Seit dem 14.12.2019 liegt dem Bundesverfassungsgericht eine Verfassungsbeschwerde zu der Frage vor, ob ein nordrhein-westfälisches Gericht (in diesem Fall das Sozialgericht Düsseldorf) ein Verfahren bis zur Entscheidung des EuGH aussetzen oder die Frage, ob ein Gericht in NRW unabhängig im Sinne von Art. 47 GrCH ist, dem EuGH zur Vorabentscheidung vorlegen muß.
Das Aktenzeichen lautet: 1 BvR 2771/19
Über die Annahme hat das Gericht noch nicht entschieden.
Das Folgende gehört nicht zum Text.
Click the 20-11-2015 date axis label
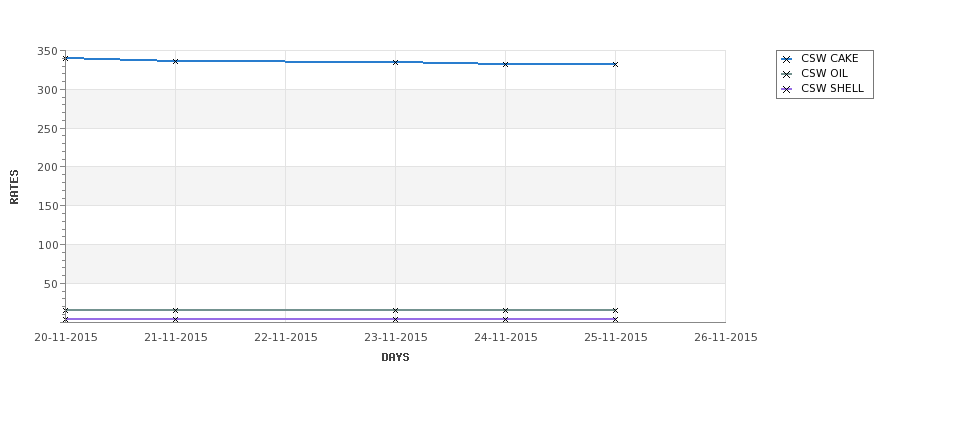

Nachfolgend wird der Text der Verfassungsbeschwerde zur Verfügung gestellt, soweit er sich auf das Verfahren C-272/19 bezieht. Die Auslassungen sind durch ... gekennzeichnet. In der Hauptsache richtet sich die Verfassungsbeschwerde gegen die Verletzung des grundrechtsgleichen Rechts aus Art. 101Abs. 1 GG (gesetzlicher Richter), weil die ehrenamtlichen Richter am Sozialgericht den Streitstoff nur durch eine wertende Zusammenfassung des Berufsrichters zu Beginn der Verhandlung erfahren, nicht aber durch eigene Einsichtnahme in die Streitakte.
Diese Rechtsfrage hat zwar grundsätzliche Bedeutung für alle Gerichte, an denen ehrenamtliche Richter mitwirken, also auch für Verwaltungsgerichte, solange nicht der Einzelrichter entscheidet. Dies würde aber hier vom eigentlichen Thema wegführen, so daß die entsprechenden Ausführungen aus dem Beschwerdetext entfernt wurden.
Bundesverfassungsgericht
Schloßbezirk 3
76131 Karlsruhe
VERFASSUNGSBESCHWERDE
des
(Beschwerdeführer)
gegen
den Beschluß des Sozialgerichts Düsseldorf vom 25.09.2019, Az.
den Beschluß des Landessozialgerichts Nordrhein-Westfalen v. 07.11.2019, Az.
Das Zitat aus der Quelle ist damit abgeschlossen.